Exhibiting a Samoan tradition

By Joanna Clay - The Orange County Register 06 January 2016, 12:00AM

Not widely practiced, the tattooing art of tatau has been a right of passage for men and women in Samoa for centuries, and a small shop in Garden Grove is one of a few places stateside where it is offered.

It’s a painful process. Hours and hours pass as the tattooist and a team labor over your skin, using a traditional tool made from wood, turtle shell and boar’s tusk. The tool looks like a mallet, but instead of a wooden head, there’s a row of little teeth that are dipped in ink, then pushed into the skin when the tool is tapped by hand against the body.

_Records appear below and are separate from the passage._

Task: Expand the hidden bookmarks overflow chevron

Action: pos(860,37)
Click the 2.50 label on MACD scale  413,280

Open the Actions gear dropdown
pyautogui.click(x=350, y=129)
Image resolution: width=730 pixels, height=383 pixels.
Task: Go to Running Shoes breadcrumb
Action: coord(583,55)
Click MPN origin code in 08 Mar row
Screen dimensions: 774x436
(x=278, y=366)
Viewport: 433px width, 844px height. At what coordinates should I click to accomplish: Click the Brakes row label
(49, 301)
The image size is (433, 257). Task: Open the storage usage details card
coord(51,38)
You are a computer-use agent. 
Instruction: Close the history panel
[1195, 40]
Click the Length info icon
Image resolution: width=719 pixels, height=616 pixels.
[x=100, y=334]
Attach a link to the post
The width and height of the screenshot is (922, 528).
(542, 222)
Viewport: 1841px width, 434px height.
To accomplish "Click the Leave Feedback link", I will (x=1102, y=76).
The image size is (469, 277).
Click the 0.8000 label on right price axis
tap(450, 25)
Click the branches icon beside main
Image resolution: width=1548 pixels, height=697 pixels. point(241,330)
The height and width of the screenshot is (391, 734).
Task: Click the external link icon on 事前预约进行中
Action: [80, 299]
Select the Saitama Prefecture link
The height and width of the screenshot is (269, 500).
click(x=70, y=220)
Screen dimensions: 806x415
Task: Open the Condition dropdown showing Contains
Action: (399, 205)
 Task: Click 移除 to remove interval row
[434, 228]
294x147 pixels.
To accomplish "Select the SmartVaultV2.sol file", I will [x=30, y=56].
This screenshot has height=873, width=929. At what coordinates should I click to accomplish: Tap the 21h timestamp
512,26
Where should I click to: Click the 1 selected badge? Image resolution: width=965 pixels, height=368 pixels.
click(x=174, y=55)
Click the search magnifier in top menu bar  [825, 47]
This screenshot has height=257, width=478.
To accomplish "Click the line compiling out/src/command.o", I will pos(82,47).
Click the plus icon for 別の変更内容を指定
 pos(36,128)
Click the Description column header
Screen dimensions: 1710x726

In California there appears only one place to get such a traditional tattoo – at A-Town, which is tucked away in a strip mall off Brookhurst Street and Garden Grove Boulevard. The rights to tatau were recently bestowed upon the shop’s owner by one of Samoa’s most prominent tattooing families, the Sulu’ape.

Owner Si’i Liufau, 39, has done about 60 traditional Samoan tattoos over the last few years, after traveling to Samoa repeatedly and learning from the Sulu’ape family. He’s half Samoan. Before that, he did mostly black and gray ink tattooing and portraiture.

 “It’s really a privilege to be around traditional tattooing,” said Liufau, who grew up in Anaheim and Garden Grove. “We look at Polynesian tattooing as the pioneers.”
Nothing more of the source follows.